India and Pakistan came together to commemorate the birth anniversary of Mahatma Gandhi at the U.N., celebrated as the International Day of Non-Violence.
India’s Permanent Representative at the U.N. Hardeep Singh Puri hosted the event on Tuesday here and was joined by his Pakistani counterpart Abdullah Hussain Haroon. External Affairs Minister S.M. Krishna presided.
The General Assembly had adopted a resolution in 2007 declaring Gandhiji’s birthday as International Day of Non-Violence.
Mr. Puri underscored the increasing relevance for Gandhian ideals by citing the high number of references made to the Father of the Nation during speeches by world leaders at the 67th session of the UNGA, including by U.S. President Barack Obama.

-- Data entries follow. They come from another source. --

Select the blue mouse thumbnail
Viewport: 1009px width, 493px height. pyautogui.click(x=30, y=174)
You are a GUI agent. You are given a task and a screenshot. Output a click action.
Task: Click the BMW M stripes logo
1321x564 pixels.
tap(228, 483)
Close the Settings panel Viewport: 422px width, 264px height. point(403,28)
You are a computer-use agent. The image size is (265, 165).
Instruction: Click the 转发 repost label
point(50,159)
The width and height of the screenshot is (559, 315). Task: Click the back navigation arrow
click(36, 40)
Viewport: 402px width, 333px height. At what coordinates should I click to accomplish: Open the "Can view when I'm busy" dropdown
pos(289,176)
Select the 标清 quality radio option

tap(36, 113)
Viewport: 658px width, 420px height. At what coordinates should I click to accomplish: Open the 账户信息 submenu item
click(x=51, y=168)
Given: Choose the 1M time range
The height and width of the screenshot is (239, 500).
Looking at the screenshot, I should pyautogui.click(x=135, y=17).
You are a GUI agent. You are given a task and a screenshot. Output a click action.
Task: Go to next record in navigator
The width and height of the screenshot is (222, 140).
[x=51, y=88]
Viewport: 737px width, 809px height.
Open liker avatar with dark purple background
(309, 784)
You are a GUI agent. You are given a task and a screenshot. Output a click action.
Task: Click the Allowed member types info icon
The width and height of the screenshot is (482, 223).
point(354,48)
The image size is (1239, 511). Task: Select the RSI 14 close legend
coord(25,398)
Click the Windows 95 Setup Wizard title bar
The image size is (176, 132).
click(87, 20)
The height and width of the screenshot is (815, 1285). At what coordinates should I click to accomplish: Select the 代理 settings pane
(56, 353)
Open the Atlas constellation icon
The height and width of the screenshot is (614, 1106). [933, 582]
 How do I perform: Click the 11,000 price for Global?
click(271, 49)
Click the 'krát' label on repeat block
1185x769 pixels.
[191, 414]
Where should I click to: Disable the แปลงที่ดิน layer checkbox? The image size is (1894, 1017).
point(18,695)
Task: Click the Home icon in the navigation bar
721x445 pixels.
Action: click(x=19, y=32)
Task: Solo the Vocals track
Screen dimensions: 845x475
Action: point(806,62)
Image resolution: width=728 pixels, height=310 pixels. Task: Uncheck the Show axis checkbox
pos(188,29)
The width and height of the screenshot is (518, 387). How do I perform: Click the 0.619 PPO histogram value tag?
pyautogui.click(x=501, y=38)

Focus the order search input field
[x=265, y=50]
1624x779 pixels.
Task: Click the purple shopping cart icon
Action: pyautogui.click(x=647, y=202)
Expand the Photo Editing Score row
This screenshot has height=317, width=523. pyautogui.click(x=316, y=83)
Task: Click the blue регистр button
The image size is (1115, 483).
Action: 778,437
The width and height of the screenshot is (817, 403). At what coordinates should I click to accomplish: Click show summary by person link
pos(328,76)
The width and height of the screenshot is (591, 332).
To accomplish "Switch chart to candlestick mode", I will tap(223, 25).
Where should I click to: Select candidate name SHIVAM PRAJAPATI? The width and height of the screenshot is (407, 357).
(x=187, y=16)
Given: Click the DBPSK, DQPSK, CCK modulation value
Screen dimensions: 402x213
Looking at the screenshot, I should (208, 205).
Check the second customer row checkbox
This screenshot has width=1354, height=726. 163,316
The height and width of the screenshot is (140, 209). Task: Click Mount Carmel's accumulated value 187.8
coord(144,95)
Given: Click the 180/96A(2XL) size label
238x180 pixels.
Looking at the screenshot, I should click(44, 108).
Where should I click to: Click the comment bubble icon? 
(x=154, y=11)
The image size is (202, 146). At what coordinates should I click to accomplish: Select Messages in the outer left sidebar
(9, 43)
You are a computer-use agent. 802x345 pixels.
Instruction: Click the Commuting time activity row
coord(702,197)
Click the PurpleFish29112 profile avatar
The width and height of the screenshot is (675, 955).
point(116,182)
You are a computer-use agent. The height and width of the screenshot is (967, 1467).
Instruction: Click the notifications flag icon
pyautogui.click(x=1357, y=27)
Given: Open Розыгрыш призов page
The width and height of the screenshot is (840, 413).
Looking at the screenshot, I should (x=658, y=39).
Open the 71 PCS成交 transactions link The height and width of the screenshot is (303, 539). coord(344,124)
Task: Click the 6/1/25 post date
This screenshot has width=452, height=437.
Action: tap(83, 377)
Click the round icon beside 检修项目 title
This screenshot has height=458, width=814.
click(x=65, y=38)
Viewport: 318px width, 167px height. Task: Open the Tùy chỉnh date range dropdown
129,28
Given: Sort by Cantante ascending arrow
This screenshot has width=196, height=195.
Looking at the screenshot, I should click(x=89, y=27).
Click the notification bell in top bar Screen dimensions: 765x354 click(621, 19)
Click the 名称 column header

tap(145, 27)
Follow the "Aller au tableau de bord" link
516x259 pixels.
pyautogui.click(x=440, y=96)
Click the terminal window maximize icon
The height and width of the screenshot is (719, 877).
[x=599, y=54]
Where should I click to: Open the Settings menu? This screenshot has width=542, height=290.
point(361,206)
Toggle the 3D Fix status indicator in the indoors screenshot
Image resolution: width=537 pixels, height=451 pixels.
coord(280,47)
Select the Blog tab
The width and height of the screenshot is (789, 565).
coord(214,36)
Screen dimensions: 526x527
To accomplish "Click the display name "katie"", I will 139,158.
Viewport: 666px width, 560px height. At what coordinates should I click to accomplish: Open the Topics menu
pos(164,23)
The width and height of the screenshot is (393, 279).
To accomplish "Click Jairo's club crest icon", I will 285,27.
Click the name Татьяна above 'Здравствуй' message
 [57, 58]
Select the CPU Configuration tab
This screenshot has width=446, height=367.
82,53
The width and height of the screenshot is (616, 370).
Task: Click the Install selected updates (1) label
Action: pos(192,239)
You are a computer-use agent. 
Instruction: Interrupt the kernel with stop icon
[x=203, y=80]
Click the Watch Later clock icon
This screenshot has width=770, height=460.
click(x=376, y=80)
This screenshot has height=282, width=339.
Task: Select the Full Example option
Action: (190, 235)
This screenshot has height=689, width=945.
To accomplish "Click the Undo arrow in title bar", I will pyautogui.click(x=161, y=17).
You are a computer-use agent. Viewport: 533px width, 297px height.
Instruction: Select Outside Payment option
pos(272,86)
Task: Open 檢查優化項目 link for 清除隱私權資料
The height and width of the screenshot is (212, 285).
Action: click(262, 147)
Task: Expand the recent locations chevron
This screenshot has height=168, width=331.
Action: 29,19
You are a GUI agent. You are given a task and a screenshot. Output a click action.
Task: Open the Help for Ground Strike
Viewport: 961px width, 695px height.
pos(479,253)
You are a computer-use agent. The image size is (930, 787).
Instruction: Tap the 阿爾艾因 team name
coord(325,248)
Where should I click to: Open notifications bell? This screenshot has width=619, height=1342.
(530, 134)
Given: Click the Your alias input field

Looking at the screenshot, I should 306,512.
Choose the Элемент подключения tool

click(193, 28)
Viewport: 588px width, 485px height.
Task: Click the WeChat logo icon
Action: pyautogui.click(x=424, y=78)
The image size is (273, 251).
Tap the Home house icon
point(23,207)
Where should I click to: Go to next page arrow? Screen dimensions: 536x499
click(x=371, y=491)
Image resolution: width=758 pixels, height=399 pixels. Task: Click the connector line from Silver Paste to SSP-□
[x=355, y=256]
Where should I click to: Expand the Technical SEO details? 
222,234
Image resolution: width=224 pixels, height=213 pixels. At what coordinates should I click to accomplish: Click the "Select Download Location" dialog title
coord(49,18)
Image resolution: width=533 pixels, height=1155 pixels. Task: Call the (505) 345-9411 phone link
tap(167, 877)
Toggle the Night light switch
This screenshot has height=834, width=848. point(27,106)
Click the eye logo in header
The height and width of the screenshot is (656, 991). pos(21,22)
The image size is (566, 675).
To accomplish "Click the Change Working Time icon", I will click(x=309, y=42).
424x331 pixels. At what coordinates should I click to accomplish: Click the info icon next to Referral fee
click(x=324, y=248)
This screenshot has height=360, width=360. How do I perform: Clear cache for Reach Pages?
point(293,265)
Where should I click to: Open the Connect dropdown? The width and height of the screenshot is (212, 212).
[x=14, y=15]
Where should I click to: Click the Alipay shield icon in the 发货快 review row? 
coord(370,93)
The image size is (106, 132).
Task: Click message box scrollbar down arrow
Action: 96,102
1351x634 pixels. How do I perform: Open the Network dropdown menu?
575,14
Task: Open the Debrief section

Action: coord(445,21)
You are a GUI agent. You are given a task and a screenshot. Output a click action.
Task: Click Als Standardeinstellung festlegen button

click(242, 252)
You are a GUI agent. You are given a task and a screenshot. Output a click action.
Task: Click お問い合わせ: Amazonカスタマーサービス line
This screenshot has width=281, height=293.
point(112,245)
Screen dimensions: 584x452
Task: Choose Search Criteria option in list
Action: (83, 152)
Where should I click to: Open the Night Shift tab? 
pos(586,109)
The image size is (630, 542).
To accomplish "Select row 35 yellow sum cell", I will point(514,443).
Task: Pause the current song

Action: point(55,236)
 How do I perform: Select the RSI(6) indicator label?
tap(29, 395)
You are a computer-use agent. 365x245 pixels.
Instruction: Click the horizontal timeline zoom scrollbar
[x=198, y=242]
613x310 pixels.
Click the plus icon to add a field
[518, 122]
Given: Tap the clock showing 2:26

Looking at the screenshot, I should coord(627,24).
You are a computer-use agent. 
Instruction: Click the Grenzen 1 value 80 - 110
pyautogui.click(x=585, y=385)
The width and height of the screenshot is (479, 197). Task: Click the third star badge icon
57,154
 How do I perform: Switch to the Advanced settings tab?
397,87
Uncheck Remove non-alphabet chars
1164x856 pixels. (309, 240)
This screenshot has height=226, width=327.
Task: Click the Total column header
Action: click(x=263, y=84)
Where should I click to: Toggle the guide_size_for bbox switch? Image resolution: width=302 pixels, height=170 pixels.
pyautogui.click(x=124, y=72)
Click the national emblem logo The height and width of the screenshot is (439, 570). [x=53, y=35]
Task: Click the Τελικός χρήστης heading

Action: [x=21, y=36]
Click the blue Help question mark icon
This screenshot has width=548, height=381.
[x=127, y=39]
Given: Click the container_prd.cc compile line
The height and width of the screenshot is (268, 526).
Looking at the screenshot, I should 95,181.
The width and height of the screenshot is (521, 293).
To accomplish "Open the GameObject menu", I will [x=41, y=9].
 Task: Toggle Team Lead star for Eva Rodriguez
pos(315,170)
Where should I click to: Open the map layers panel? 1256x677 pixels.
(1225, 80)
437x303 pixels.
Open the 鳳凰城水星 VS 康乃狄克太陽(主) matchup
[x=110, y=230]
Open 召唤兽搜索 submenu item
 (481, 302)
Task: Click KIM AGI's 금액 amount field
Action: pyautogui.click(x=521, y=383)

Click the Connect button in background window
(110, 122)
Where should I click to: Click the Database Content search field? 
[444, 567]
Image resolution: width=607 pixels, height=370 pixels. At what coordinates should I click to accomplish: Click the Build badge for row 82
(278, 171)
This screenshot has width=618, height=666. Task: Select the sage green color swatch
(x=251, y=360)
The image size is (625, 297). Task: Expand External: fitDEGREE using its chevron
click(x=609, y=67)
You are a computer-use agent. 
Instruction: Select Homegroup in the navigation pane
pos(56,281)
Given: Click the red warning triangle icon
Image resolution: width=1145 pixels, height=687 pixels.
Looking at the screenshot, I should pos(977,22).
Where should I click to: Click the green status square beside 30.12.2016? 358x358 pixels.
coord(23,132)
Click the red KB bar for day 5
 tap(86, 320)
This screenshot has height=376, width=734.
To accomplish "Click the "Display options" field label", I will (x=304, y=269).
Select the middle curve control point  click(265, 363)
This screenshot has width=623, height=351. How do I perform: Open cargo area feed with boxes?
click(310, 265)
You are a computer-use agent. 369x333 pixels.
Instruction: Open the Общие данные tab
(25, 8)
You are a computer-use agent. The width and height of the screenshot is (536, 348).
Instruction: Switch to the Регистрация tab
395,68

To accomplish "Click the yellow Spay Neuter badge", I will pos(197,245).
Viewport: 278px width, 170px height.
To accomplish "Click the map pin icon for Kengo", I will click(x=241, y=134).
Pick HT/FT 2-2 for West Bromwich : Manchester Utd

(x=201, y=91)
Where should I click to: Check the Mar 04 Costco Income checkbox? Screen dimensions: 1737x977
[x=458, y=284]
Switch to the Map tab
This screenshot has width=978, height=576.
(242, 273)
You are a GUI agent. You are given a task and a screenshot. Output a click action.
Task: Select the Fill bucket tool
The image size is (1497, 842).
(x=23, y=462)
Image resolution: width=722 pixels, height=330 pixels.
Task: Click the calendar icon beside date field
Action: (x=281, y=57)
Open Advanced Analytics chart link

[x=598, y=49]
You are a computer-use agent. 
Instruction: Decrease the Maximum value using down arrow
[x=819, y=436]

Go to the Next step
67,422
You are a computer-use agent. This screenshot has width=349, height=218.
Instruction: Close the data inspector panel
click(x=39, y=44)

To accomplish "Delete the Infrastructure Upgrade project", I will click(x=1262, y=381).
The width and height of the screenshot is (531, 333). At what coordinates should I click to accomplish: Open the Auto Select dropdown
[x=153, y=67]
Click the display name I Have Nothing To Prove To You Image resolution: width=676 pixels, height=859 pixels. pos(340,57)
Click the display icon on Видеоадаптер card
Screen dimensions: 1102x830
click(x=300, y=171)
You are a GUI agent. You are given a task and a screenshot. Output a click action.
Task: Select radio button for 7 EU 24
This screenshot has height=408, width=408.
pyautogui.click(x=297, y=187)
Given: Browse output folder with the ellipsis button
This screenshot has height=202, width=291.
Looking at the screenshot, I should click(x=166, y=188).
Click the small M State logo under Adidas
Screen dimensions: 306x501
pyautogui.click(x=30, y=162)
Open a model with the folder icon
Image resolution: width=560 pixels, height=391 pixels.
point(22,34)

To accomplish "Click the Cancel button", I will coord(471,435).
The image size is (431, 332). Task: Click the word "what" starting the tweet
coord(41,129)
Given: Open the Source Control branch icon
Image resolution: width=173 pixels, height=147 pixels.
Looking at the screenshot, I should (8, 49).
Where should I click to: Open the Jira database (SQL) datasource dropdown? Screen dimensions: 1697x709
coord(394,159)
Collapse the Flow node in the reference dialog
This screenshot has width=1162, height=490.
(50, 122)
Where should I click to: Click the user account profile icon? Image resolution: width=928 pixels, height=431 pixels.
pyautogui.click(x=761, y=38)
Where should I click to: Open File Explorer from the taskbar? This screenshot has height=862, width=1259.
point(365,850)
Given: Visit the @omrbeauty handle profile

He said, “No matter which we way look at it, the Mahatma belongs jointly to us [India and Pakistan], sometime some of us claim that we are the rightful heirs but if you look at what the Mahatma preached, the relevance is equally strong.”
Mr. Haroon described Gandhiji as a “remarkable” man and recalled that he had visited his residence in Karachi and written a “lovely letter” to Mr. Haroon’s family when his grandfather had passed away.
He said the greatness of Gandhiji was that he ensured that at the time of partition Pakistan was promptly returned its financial dues. “Pakistan owes a debt of gratitude to a person who put himself even further at risk in ensuring that the right thing is done. That is what embodies the entire life of the Mahatma.”
Describing Gandhiji as a simple human being, Mr. Krishna said he wanted to set an example by practising what he preached.
Mr. Krishna said while the world of today was vastly different from the one that Gandhiji lived in, conflict and inequality continue to be an inevitable part of the human condition.
Mr. Krishna recalled that he had first met Gandhi as a two-year-old boy in his village in Mysore when the Indian independence leader visited a school that Mr. Krishna’s father ran and in which two Dalit boys were studying.
President of the General Assembly Vuk Jeremic said he had chosen the overarching theme for the General Assembly’s work for the next one year as “bringing about settlement of international disputes by peaceful means”.